Research by SHRM late last year revealed that among 1,000 employees, two-thirds (66%) say they have experienced or witnessed incivility in their workplace. The most common forms of incivility witnessed or experienced included addressing others disrespectfully, interrupting or silencing others while speaking (34%), and excessing micromanaging or monitoring.
The Oxford Dictionary defines peace as “freedom from disturbance; tranquility.” However, what constitutes peace for one person in the workplace may look quite different from the person in the cubicle beside you. One person’s “disturbance” may be another person’s means of achieving the same goal as you, just in a different way. If offending you is the price of achieving the same goal, they are not bothered by that.
Patrick Lencioni once observed, “When team members trust each other and know that everyone is capable of admitting when they are wrong, then conflict becomes nothing more than the pursuit of truth or the best possible answer.” So, how do you reconcile this as a leader who desires results while maintaining a healthy balance of peace and disturbance? I believe some honest conversations are necessary to achieve this. Let’s explore a few organizational questions for consideration.
Have proper boundaries and trust been established?
Healthy boundaries in your workplace begin with healthy relationships. Click To Tweet Healthy boundaries in the workplace don’t happen by chance. When relationships are prioritized and developed, suspicions over motives are diminished.
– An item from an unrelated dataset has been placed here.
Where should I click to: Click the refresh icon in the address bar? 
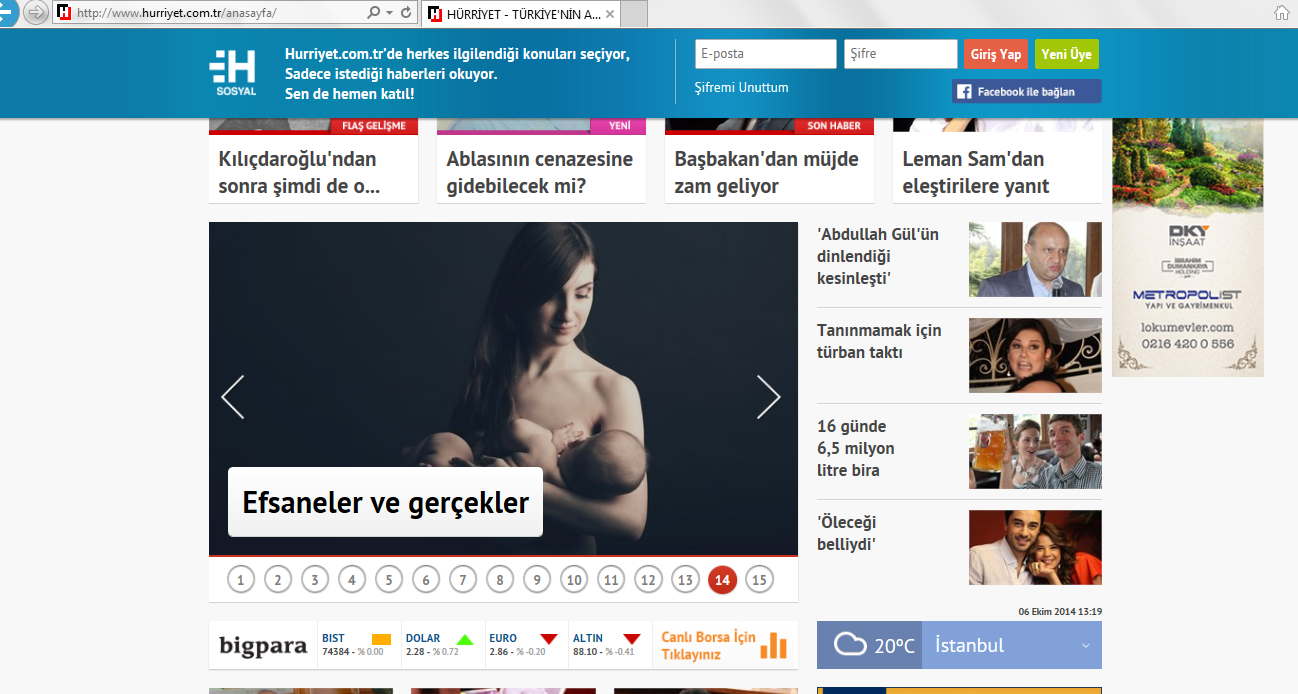[x=405, y=13]
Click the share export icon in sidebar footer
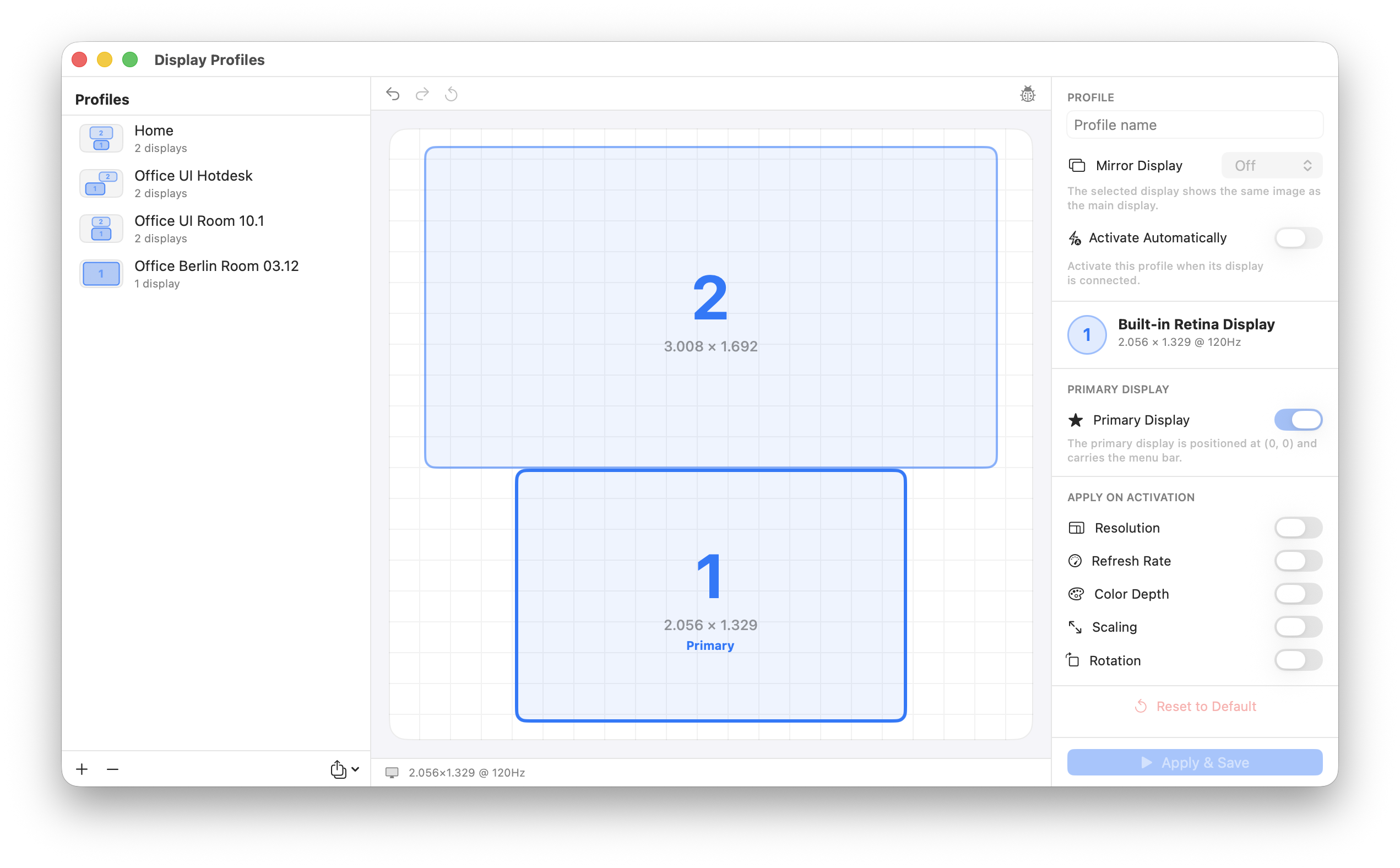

How have you intentionally made space for healthy and necessary dialogue that, with a few, may look like the absence of peace?
When trust is established, healthy relationships can thrive. Trust is established not by keeping your people isolated and separated but by bringing them together. As a leader, you can’t just hope this happens; you must facilitate and prioritize it.
Additional Resource: Read my article The Centrality of Trust in Leadership
What accountability measures do you have in place?
Healthy workplaces exist because accountability is front and center. When your team members have high levels of buy-in, they will have high standards they will fight to preserve. This means holding each other accountable for the culture and workflow.
When this exists in your organization, the responsibility of accountability is shared – in other words, it isn’t all solely upon your shoulders. It’s shared and mutual, as it should be. D.A. Abrams observed, “Accountability is the difference between good leaders and great leaders.” Which do you want to be?
Additional Resource: Read my article Five Excuses That Kill Accountability
Do you and your team understand the difference between peace and conflict?
For many, it makes them uncomfortable when things are unsettled or out of alignment. This may lead to feelings that the workplace is toxic or less desirable. Clearly, toxic workplaces are not healthy, nor is this what I am speaking of here.
A healthy workplace culture can thrive with the right balance of tension and civility. It’s not an either-or situation. It can be healthy when team members come together in trust and with an open mind, indicating that we are a team of people committed to each other and our goals and objectives.
Conflict will occur as long as the “peacekeepers” see the “disrupters” (those with no malicious intent or otherwise purposefully sabotaging your culture) as the enemy. However, seeing them as partners in the cause for the same goal can drastically improve things.
Walking this tightrope as a leader is about building bridges while prioritizing relationships and communication.
Additional Resource: Conflict Resolution to Communication Resolution
How are you keeping the peace today?